27.12.2008
Wie wird die Wertentwicklung eines Fonds festgestellt?
Neben der Sicherheit einer Geldanlage interessieren sich die Anleger natürlich ebenso für die Rendite, welche man mit der Kapitalanlage erzielen kann. Besonders wichtig ist die Rendite, wenn man das Produkt als private Altersvorsorge nutzt, da man diese Anlage sehr langfristig tätigt.
Fonds-Rendite = Wertentwicklung inkl. Zinsen und Dividenden
Bei vielen Anlagen wie zum Beispiel festverzinslichen Wertpapieren ist die Rendite sehr offensichtlich anhand des Zinssatzes zu erkennen, bei anderen Anlageformen wie zum Beispiel den Investmentfonds ist die Rendite nicht sofort zu erkennen. Neben den Erträgen in Form von Zins- und Dividendenanteilen, die der Fonds an den Anleger ausschüttet, besteht der größte Teil der Gesamtrendite aus der Wertentwicklung des Fonds.
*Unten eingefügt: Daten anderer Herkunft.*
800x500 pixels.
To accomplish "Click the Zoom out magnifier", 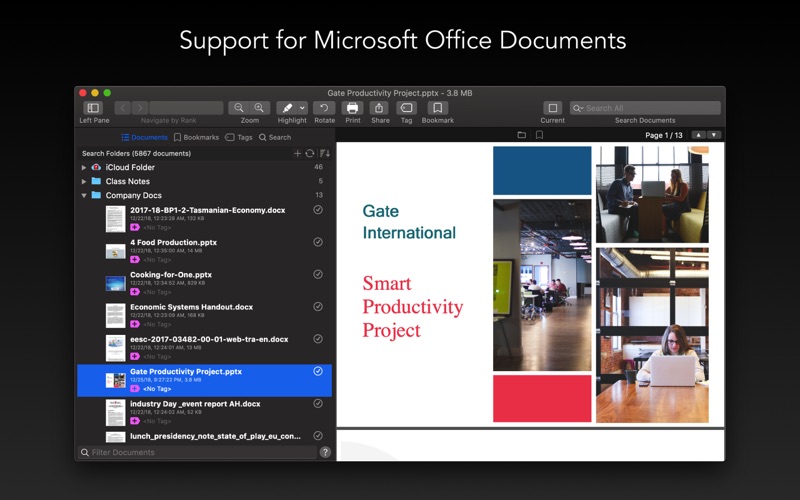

Jede Geldanlage eines Fonds wird jeden Tag neu bewertet
Nun stellt sich die Frage, wie diese Wertentwicklung des Fonds festgestellt wird. Auch wenn Fonds nicht an der Börse gehandelt werden, so stellt die Fondsgesellschaft bzw. die Depotbank dennoch täglich den aktuellen Wert des Fondsanteils fest. Dieses geschieht, indem man das Gesamtvermögen des jeweiligen Fonds, also der Bestand an Wertpapieren oder Immobilien (bei Immobilienfonds) inklusive aller Barreserven, durch die existierenden Fondsanteile dividiert. Als Ergebnis erhält man dann den Wert des einzelnen Fondsanteils. Investiert ein Fonds zum Beispiel in DAX-Aktien und steigen diese vom Kurs her, so steigt auch der Wert des Fonds-Vermögens und somit erhöht sich wiederum der Wert des einzelnen Fondsanteils. Um die Wertentwicklung über einen längeren Zeitraum festzustellen, schaut man sich dann einfach die einzelnen Tagespreise des Fondsanteils an.